None the least of which is that it's a required element as per 121.687(a)(1)...
Originally Posted by DC-Mainliner
For one, the dispatcher partially shares the responsibility for 121 ops with the Captain.
Partially? 121.533(b) mentions "the pilot in command and the aircraft are jointly responsible", i.e. no "partially" or other qualifiers.
Originally Posted by DC-Mainliner
The dispatcher is not in the loop when the N-number is wrong on the release! The MEL staus, BOW, weight and balance (if it's centralized) - it's all wrong on the paperwork and it causes a moment of concern as to how many other parameters were wrong on that flight.

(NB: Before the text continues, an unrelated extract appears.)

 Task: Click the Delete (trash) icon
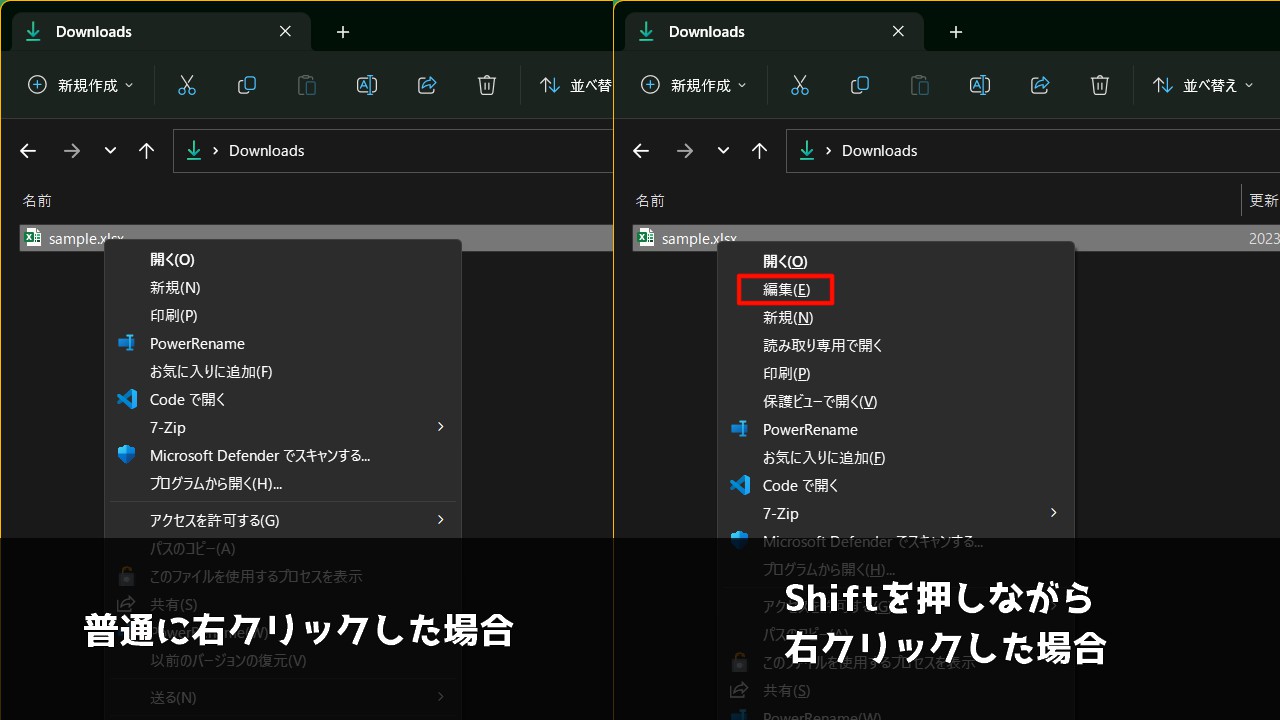[x=487, y=85]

The dispatcher shares that same concern. As far as the dispatcher "not being in the loop" as far as the error being made on the paperwork, that's largely a factor of the computer system in place at a particular airline, and they can vary wildly from one airline to another. Notwithstanding the process of how an incorrect aircraft number could end up on a dispatch release, it's still something dispatcher -does- need to be in the loop on, lest an aircraft with a restrictive MEL item get sent on a flight it shouldn't be on, and subject the dispatcher to a 121.605 violation. In my 25+ years, and primarily before our computer systems had evolved to their current state, it was quite easy to make a typo on the aircraft number. I've had some crews tell me of errors, and I've had to tell some crews of errors, including one late VP of Flight Ops (who called me at TOC to advise I'd made a typo on the aircraft number. Not -this- time--he'd taken the wrong bird). The key here is that, no matter who initiated the mistake, it was usually caught early enough via communicaton between PIC and dispatcher. The computer system at my airline has long since evolved to a state where incorrect aircraft numbers on releases are rare occurences, and we now more often see cases of some crews "assuming" that the aircraft on gate A1 is "theirs" versus the one on gate Z33 that really is... Hey, we're all human, and I probably wouldn't relish the bag drag either...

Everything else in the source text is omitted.